In times like these, it helps to recall that there have always been times like these,” says Paul Harvey, a leading radio commentator. A “great transformation [is] taking place around the world … a tectonic power shift … the world is very different,” writes Fareed Zakaria in his “The Post-American World.”
They’re both right. We have indeed seen economic downturns many times in the past, and gone through periods of rising oil and commodity prices, of a falling dollar, and of rapid technological change. So Paul Harvey is right.
But so is Fareed Zakaria. We are finally seeing the impact on the world economy of the emergence of China, India and other once-poor countries. The good news is that free trade has enriched billions of people so they can afford to eat regularly, and trade their bicycles for cars. The less good news is that the process of adjusting to this increased demand on the world’s resources is proving painful.
Previous increases took the prices of oil and gasoline to levels that were merely annoying, and anyhow proved to be temporary. The current price spurt, which has taken gasoline prices to more than $4 per gallon, is different.
For one thing, it coincides with major increases in food prices. More importantly, consumers are betting that the new higher gasoline prices are here to stay. So they are changing their behavior. Sport utility vehicles sit, unloved and unsold, on dealers’ lots, while there are long waiting lists for the Toyota Prius and other hybrids.
Meanwhile, during the long period in which the vehicle fleet is turning over, consumer behavior is changing. Miles driven are down about 4 percent, and mass transit use is up 20 percent. Ride-sharing postings on the Web are up 88 percent here in the Virginia suburbs, a Colorado IT consultant tells me she has switched to a motorcycle, consumers are trekking to the malls less frequently, rural community colleges are cramming classes into four-day schedules, and town governments are converting to four-day workweeks. More is to come: Hewlett-Packard is quadrupling its videoconferencing facilities to eliminate 20,000 employee plane trips every year, according to The Wall Street Journal.
The rapid and immediate shift in behavior has caught operators of mass transit systems here and in other areas by surprise. Officials are scrambling to get more buses and to add rail cars to commuter trains — but some cannot, as high gasoline prices and/or falling tax revenues decimate budgets. In the longer term, some commuters will find exurban living unbearably expensive relative to near-in town houses or urban apartments.
There is a lesson here for politicians. For years, successive presidents and congresses have railed against America’s dependence on foreign oil. Recently, they have forged an alliance with environmentalists who allege that the end of the world is nigh as a warming globe inflicts upon us floods and droughts, not to mention pestilence and a world devoid of polar bears.
So they have increased mandated fuel-efficiency standards, forcing automakers to include in their output mixes cars no one will buy; subsidized the production of ethanol from corn, adding to upward pressures on food costs; and spent billions subsidizing new power-generation technologies. With an effect that few will argue is proportionate to the cost.

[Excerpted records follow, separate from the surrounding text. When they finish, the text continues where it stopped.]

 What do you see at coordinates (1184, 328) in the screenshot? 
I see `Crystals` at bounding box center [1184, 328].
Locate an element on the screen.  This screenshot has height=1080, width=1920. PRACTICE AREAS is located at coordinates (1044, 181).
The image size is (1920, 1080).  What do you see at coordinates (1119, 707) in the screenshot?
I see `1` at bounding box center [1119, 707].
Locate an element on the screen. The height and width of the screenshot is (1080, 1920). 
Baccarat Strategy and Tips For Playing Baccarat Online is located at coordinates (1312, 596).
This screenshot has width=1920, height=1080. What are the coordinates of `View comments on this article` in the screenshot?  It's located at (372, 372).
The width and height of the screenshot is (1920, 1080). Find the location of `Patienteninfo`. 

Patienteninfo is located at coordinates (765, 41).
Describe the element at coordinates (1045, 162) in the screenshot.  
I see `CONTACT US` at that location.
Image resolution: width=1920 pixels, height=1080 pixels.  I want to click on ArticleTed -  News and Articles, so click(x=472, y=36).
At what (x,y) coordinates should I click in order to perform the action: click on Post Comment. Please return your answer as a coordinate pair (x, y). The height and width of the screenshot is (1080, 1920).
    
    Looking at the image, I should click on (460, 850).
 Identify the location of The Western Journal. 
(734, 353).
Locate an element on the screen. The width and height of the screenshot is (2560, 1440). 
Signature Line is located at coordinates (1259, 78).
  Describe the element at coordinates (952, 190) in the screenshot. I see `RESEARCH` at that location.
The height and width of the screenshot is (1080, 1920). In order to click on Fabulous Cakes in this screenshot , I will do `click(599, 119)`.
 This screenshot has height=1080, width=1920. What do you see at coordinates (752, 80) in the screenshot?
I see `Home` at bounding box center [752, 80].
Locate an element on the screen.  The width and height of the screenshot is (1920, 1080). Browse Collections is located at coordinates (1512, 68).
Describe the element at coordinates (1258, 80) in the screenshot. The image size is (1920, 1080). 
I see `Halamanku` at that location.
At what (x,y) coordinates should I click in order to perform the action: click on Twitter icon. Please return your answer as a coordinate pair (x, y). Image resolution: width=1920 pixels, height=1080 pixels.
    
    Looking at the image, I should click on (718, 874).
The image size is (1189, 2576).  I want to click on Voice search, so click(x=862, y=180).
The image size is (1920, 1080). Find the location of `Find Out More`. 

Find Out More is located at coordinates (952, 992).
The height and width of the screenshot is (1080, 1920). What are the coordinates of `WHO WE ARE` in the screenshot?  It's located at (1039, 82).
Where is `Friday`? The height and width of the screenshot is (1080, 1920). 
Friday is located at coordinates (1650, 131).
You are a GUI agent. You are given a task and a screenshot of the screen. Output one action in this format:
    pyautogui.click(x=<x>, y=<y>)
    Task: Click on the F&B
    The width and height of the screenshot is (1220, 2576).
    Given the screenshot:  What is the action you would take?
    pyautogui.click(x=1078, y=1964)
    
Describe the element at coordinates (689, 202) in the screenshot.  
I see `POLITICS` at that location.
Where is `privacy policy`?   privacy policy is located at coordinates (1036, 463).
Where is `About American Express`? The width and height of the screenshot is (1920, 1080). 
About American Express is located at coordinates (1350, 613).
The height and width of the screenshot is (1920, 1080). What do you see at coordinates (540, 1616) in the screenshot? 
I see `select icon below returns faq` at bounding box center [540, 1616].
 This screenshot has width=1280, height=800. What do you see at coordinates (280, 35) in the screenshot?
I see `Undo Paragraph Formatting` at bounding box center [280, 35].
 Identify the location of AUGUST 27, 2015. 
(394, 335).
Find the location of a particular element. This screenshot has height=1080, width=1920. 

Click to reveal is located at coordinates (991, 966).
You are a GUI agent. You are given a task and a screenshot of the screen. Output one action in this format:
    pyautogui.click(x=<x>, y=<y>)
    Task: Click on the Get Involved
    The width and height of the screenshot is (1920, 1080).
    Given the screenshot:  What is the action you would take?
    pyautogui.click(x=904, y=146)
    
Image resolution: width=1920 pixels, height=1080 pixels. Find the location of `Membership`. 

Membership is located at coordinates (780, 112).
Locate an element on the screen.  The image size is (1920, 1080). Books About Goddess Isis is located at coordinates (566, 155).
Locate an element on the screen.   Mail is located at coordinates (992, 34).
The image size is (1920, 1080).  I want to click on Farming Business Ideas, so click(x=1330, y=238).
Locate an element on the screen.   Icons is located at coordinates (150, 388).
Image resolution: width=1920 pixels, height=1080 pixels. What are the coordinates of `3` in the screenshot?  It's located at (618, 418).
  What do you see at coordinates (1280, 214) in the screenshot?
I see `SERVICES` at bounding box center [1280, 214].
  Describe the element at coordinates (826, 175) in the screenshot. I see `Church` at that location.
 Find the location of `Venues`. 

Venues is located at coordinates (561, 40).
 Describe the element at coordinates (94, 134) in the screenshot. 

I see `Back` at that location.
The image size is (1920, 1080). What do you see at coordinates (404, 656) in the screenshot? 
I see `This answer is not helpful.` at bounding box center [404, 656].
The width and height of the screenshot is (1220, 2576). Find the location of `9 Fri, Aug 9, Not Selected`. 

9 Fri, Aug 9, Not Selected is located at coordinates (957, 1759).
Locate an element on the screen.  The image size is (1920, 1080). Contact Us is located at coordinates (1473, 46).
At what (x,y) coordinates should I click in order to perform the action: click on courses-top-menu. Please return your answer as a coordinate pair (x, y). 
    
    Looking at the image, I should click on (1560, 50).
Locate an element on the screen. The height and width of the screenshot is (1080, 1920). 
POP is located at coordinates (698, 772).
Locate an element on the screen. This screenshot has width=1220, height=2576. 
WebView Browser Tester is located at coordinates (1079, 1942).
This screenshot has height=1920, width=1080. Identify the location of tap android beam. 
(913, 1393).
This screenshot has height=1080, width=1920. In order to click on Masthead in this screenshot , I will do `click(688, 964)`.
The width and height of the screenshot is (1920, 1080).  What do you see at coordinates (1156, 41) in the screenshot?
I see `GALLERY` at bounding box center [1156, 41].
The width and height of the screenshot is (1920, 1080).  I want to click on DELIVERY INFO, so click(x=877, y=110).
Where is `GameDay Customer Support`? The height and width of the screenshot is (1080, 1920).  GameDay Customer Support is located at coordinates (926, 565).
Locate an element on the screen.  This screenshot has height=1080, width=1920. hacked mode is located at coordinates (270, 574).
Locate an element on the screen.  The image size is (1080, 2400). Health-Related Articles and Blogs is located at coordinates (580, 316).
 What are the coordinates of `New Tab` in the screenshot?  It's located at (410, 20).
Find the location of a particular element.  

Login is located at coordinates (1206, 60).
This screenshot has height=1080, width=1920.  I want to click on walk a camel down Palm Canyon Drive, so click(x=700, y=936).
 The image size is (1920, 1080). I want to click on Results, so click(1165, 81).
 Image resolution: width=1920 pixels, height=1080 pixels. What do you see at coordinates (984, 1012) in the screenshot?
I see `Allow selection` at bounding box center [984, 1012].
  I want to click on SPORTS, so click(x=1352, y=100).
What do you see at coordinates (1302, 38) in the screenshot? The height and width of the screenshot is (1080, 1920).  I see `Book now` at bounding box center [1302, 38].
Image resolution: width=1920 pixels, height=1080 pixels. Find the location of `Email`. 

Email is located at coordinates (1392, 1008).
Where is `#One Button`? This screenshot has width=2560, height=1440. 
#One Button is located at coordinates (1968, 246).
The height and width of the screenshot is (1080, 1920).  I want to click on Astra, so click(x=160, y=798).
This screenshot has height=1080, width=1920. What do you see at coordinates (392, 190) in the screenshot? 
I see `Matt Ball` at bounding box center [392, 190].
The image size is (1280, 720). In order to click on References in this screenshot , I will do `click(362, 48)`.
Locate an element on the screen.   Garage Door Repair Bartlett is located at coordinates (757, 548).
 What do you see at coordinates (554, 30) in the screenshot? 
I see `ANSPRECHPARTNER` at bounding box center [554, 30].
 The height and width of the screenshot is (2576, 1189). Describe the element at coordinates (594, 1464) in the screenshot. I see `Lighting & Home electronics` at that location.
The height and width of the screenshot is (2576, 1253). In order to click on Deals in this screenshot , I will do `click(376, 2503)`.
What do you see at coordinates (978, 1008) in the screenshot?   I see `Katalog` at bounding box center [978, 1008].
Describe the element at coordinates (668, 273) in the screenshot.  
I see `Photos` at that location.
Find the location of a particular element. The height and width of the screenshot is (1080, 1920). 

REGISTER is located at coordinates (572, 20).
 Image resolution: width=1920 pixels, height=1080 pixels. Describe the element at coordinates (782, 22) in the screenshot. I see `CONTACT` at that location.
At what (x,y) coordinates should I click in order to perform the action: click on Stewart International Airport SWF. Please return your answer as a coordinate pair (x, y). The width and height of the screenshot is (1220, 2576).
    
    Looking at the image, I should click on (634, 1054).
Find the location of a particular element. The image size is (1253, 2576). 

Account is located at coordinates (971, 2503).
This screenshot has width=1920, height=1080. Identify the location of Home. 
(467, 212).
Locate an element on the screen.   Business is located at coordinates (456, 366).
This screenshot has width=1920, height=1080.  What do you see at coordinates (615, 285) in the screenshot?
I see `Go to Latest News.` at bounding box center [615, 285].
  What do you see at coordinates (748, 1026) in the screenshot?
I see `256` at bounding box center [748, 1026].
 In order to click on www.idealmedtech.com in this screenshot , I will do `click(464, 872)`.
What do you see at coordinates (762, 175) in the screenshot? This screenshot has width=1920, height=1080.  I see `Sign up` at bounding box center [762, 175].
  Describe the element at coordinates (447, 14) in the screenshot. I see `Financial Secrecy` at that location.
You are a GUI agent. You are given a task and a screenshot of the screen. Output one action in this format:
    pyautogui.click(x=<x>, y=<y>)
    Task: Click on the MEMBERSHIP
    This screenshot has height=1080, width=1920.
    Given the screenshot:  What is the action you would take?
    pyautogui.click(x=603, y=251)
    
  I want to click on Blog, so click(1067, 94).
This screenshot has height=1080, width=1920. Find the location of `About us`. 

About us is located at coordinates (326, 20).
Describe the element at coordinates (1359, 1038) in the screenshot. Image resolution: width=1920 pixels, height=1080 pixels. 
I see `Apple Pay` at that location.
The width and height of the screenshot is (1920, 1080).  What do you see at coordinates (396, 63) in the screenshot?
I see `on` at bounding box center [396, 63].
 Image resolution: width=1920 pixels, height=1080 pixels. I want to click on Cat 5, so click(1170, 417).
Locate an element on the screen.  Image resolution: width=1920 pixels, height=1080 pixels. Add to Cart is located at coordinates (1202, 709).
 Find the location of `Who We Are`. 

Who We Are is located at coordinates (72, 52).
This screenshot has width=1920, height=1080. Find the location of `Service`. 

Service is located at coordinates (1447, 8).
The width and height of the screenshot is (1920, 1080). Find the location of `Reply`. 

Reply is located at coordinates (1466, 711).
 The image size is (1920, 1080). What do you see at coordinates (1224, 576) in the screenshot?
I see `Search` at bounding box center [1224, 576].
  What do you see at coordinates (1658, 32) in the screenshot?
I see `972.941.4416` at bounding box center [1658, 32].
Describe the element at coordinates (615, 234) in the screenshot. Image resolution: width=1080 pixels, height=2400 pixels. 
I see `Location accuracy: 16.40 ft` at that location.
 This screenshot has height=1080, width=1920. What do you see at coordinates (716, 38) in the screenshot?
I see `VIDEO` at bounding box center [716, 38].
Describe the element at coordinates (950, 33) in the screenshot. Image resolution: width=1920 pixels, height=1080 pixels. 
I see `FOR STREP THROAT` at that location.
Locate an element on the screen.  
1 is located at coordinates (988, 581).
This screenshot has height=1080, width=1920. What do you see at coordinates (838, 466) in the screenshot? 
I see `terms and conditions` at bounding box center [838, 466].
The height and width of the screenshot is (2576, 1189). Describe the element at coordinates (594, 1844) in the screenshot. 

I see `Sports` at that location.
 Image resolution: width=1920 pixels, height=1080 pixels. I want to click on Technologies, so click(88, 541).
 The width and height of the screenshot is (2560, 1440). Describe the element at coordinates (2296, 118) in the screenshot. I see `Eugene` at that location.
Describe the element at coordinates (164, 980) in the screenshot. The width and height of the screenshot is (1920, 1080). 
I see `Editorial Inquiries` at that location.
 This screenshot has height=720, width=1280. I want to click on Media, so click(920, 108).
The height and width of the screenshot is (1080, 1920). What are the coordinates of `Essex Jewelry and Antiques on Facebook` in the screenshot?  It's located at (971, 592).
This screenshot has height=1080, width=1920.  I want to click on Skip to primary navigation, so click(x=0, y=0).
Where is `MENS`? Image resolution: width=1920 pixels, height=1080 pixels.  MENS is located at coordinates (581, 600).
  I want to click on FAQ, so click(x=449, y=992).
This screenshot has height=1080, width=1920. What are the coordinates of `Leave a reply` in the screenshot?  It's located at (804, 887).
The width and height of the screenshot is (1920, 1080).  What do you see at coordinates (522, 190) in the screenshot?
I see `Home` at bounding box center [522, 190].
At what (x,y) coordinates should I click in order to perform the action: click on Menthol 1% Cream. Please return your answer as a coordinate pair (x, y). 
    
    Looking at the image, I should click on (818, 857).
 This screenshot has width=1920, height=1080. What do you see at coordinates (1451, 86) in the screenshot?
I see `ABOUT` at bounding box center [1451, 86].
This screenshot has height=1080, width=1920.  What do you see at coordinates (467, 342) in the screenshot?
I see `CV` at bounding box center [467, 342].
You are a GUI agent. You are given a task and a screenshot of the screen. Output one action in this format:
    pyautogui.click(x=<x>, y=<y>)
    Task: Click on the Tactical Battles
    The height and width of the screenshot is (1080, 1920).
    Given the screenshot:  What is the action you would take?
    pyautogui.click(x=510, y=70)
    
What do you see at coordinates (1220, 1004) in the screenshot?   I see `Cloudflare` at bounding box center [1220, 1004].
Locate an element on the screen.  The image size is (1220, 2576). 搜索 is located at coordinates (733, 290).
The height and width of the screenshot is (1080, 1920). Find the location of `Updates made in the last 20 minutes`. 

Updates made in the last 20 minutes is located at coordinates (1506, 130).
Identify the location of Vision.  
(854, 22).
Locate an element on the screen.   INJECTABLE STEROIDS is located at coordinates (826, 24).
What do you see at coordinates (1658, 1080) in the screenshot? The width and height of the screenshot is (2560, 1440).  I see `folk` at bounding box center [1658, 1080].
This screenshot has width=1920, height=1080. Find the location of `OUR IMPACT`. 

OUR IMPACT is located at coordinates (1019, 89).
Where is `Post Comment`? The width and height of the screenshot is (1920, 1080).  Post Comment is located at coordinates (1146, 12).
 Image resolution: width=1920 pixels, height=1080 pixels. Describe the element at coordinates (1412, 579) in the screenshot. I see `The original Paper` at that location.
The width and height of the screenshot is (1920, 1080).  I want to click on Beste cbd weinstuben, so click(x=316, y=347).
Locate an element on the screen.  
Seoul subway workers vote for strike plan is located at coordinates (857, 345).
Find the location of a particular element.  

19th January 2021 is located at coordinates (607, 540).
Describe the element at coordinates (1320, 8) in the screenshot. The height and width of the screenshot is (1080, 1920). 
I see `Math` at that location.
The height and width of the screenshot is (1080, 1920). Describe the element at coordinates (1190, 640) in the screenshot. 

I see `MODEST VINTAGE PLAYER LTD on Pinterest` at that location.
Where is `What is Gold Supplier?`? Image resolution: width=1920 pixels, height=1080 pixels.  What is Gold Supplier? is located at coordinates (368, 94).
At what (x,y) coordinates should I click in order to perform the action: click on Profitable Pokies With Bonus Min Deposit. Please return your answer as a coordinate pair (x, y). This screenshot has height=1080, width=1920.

Now comes the market, and it does what politicians won’t. Prices go up. Lo and behold, energy use goes down. Thermostats are adjusted to cut electricity use; gasoline use falls as more consumers carpool and switch to mass transit; and all of the things politicians have been trying to force consumers to do are getting done.
Unfortunately, politicians remain adamantly opposed to allowing high prices to do what high prices do best: curtail demand and increase supplies. So they browbeat oil company executives to force them to lower prices, promise to cut gasoline taxes, beg Organization of the Petroleum Exporting Countries to show mercy. Areas in Alaska and offshore remain closed to exploration and development, while politicians responsible for these bans rail against OPEC for not producing more oil.
Vladimir Putin, eager to stem the decline in Russia’s oil production, is reducing the tax burden on his nation’s oil companies to increase their incentive to drill and produce increasingly high-priced oil.
America’s politicians, the Democrats leading the way, want to raise taxes on U.S. oil companies, never mind the supply-side effect of such a move. “Across the world,” Zakaria writes, “economics is trumping politics.” Unfortunately, the triumph of economics is not yet complete in Washington, D.C.